`Eyes of a Hawk and Ears of a Fox': Part Prototype Network for Generalized Zero-Shot Learning
This addresses the problem of novel category recognition in GZSL for computer vision researchers, offering a more practical approach with localized proposals, though it is incremental as it builds on existing base models.
The paper tackles the oversimplification in Generalized Zero-Shot Learning (GZSL) by proposing a Part Prototype Network (PPN) that uses region-specific attribute attention from a Vision-Language detector, achieving promising results on CUB, SUN, and AWA2 datasets.

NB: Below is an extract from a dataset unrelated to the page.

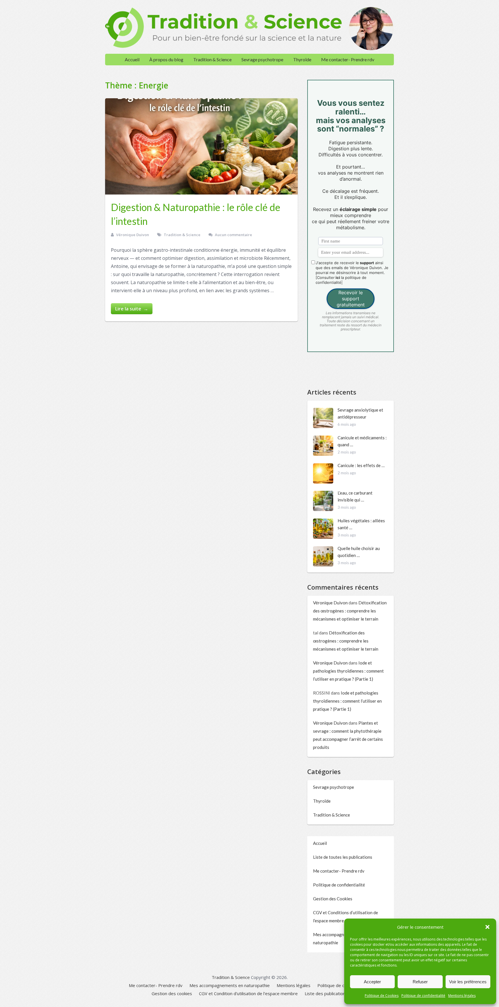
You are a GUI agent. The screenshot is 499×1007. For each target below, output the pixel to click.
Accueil (132, 59)
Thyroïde (302, 59)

Current approaches in Generalized Zero-Shot Learning (GZSL) are built upon base models which consider only a single class attribute vector representation over the entire image. This is an oversimplification of the process of novel category recognition, where different regions of the image may have properties from different seen classes and thus have different predominant attributes. With this in mind, we take a fundamentally different approach: a pre-trained Vision-Language detector (VINVL) sensitive to attribute information is employed to efficiently obtain region features. A learned function maps the region features to region-specific attribute attention used to construct class part prototypes. We conduct experiments on a popular GZSL benchmark consisting of the CUB, SUN, and AWA2 datasets where our proposed Part Prototype Network (PPN) achieves promising results when compared with other popular base models. Corresponding ablation studies and analysis show that our approach is highly practical and has a distinct advantage over global attribute attention when localized proposals are available.